Most likely a sensor. Call up your local JD dealer and they should be able to tell you where it’s located at and get parts for it.


----------



## Cantrellc123 (Apr 30, 2019)

Finally have the tractor repaired. I had the JD mobile repair called for the repair. The wheel speed sensor was shown to be bad. The guy puts another on and no change. That guy chased every possible avenue for repair. Finally calls it a day telling me he is going to do more research. Comes back in 2 days as they tell him to install another sensor. That solved it as the first new sensor was defective.


----------



## HayMike (Mar 22, 2011)

That sounds like an expensive simple fix! I hope JD covered the time.


----------



## Cantrellc123 (Apr 30, 2019)

HayMike said:


> That sounds like an expensive simple fix! I hope JD covered the time.


actually no they didn’t. You should see the invoice. Total of $1,008.09. Best I can tell a bit over 5 hours labor charged to me.
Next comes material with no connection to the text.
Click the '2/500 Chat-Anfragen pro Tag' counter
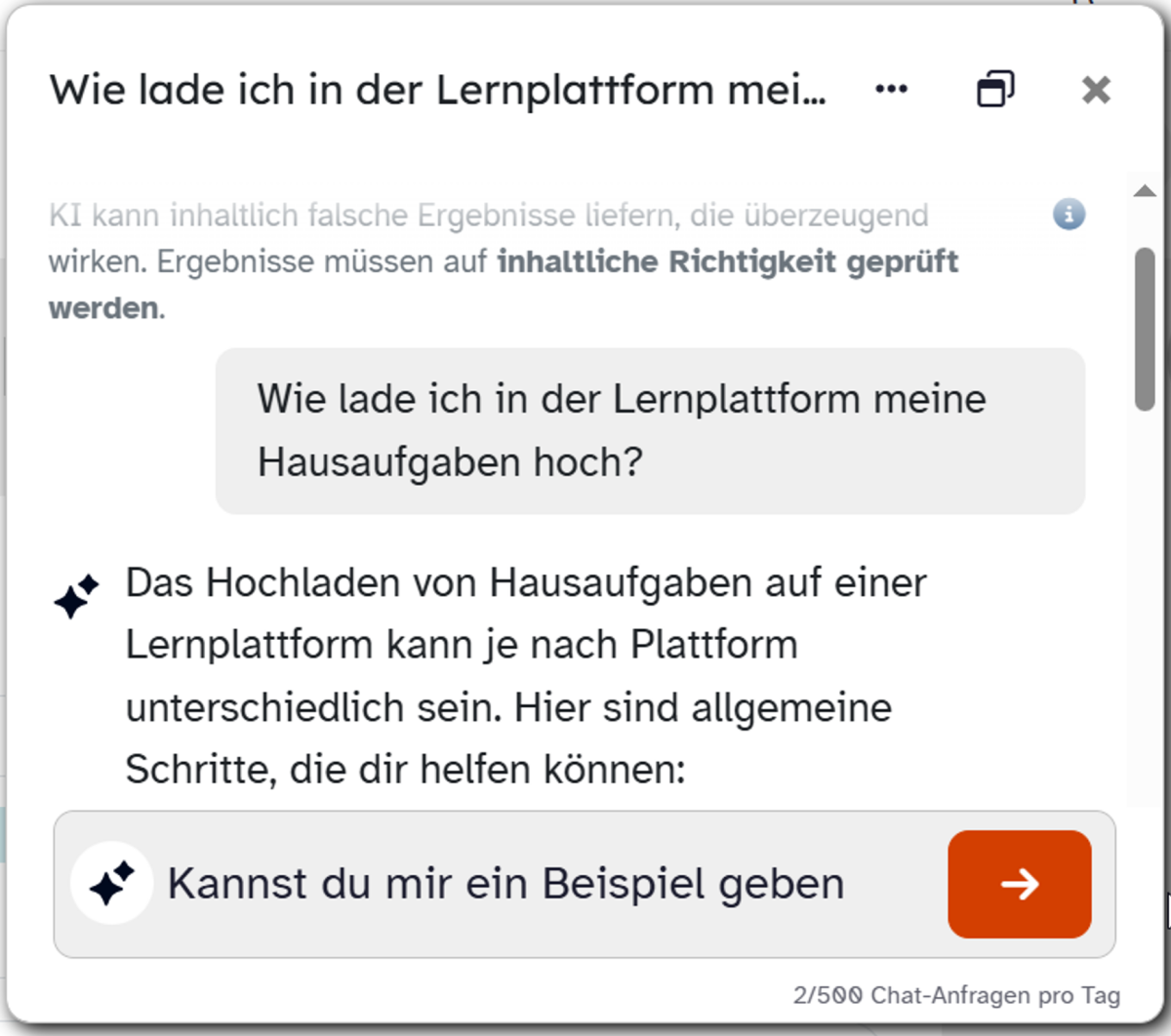The image size is (1171, 1036). pyautogui.click(x=955, y=995)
I asked for an itemized invoice and what I bas got stated ZERO for parts, $100.00 misc, and the balance trip fee ($75.00) and the rest labor. I’m disputing this.


----------



## Cantrellc123 (Apr 30, 2019)

i know with auto repair shops there is a stated time needed to perform various repair. Is there anything similar for service on JD tractors? When I requested this service I gave them the trouble code which indicates the faulty sensor so it should have been an easy fix had the replacement sensor not been defective.


----------



## IH 1586 (Oct 16, 2014)

Cantrellc123 said:


> actually no they didn’t. You should see the invoice. Total of $1,008.09. Best I can tell a bit over 5 hours labor charged to me. I asked for an itemized invoice and what I bas got stated ZERO for parts, $100.00 misc, and the balance trip fee ($75.00) and the rest labor. I’m disputing this.


Good Luck. I had similar scenario,took years and they didn't want to take responsibility for their mess up.


----------



## paoutdoorsman (Apr 23, 2016)

I'm not sure if Deere has flat rate repair hours/costs figured like the automotive world...


----------



## Tx Jim (Jun 30, 2014)

JD has had flat rate hours/cost even back in 70's-80's when I served as JD dealer service manager


----------



## Cantrellc123 (Apr 30, 2019)

update, I’ve been told JD corporate has overcharged me $405.00 and my dealer is waiting for the refund. 🤦‍♂️ My disgust with green paint grows...


----------